Sirisena shut parliament for nearly three weeks to forestall any challenge to his appointment of Mahinda Rajapakse, a former president accused of wartime abuses.
Rajapakse sought blessings at a prominent Buddhist temple Sunday as he jostled to consolidate his claim to the prime ministership.
But Wickremesinghe got a boost as Sri Lankas parliamentary speaker refused to endorse his sacking.
Speaker Karu Jayasuriya backed Wickremesinghes request to retain his privileges and security until another candidate could prove a majority in parliament, saying it was “democratic and fair”.
He also warned the president that shuttering parliament risked “serious and undesirable consequences for the country”.
Opposition leader Rajavarothiam Sampanthan urged Jayasuriya to summon parliament immediately.
“I hereby call upon yourself to uphold the rule of law by summoning parliament... to perform its legitimate functions,” said Sampanthan, who represents Sri Lankas minority Tamil community.
Officials loyal to Rajapakse said police will now seek a court order to evict Wickremesinghe from the residence, threatening to escalate the standoff.
Soldiers had been stationed near the residence, although Wickremesinghes security and official cars were withdrawn Saturday.
Tensions were high across Colombo, with police leave cancelled amid warnings street violence could break out if the president did not immediately summon parliament to end the impasse.
“Dont try to create a civil war in this country,” party legislator Karunarathna Paranawithana told reporters at the prime ministers residence.
Regional neighbours and Western nations have urged all sides to exercise restraint and respect the constitution.
But violence broke out inside the petroleum ministry as police guarding Minister Arjuna Ranatunga fired on a mob surrounded his office.
Witnesses saw Ranatunga, 54, also a former World Cup winning cricket captain, rushed from the scene in a tactical helmet and body armour by police commandos.

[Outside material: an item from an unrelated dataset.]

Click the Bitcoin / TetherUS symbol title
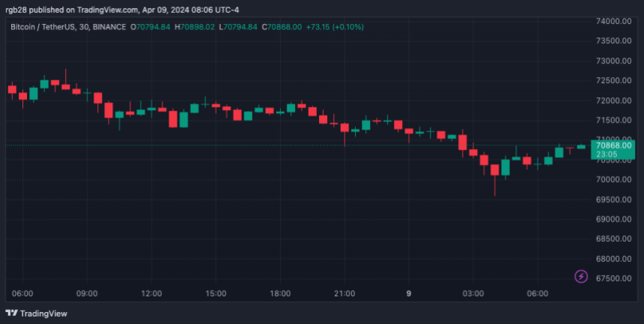 coord(44,27)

In his first televised address to the nation since the crisis began, Sirisena said Sunday he sacked Wickremesinghe over personal and political disputes.

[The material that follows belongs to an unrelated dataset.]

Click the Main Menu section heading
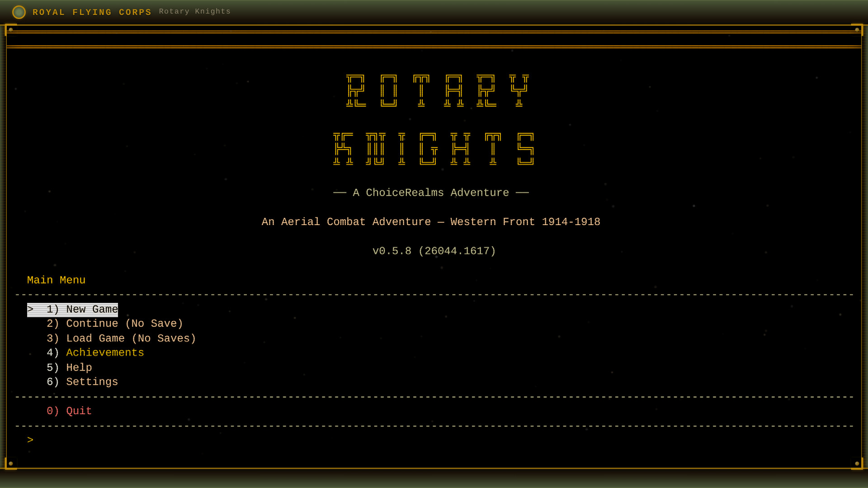The width and height of the screenshot is (868, 488). [56, 280]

“Apart from our ideological differences, we also had serious cultural differences,” Sirisena said, referring to Wickremesinghes liberal background and his own rural conservative upbringing.
He said he had no choice but to appoint Rajapakse, and urged parliament to support him.

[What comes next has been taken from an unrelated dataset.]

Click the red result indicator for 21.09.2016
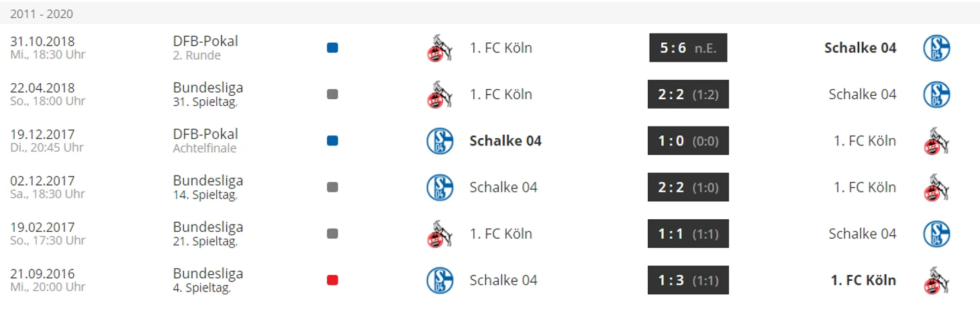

Loyalists of Rajapakse—whose controversial decade-long rule was marked by grave allegations of rights abuses, the crushing of the Tamil Tiger uprising, and growing authoritarianism—were appointed Sunday to run the countrys two state-run television channels and a newspaper.
Plans to appoint some cabinet members had been delayed until Monday, aides said. Rajapakse is yet to make a formal statement since being elevated to the new post.
The strongman is seen as being closer to China than Wickremesinghe, who had sought to re-establish stronger ties with traditional ally and regional power India.
New Delhi said it was “closely following” events in Colombo.
The United States and European Union ambassadors have called on the Sri Lankan rivals to follow the constitution and avoid violence.
Privately-run newspapers on Sunday described Sirisenas move as a “constitutional coup”.
However, Rajapakse loyalist and former foreign minister G. L. Peiris said there was nothing illegal about Wickremesinghes dismissal.
The falling-out between Wickremesinghe and Sirisena has come to a head since the president this year backed a no-confidence motion against the man he had handpicked to lead the government.
The two allied against Rajapakse in the 2015 election, but their relationship steadily soured.
Sirisena initially said he would be a one-term president but has since indicated he will seek re-election next year—pitting himself against Wickremesinghe who also has presidential ambitions.
This is the second time that a president has ousted Wickremesinghe from office. In 2004, the then head of state sacked him and called snap elections.
After winning the premiership in August 2015, Wickremesinghe amended the constitution to remove the presidents power to sack prime ministers to prevent a repeat of his earlier ouster.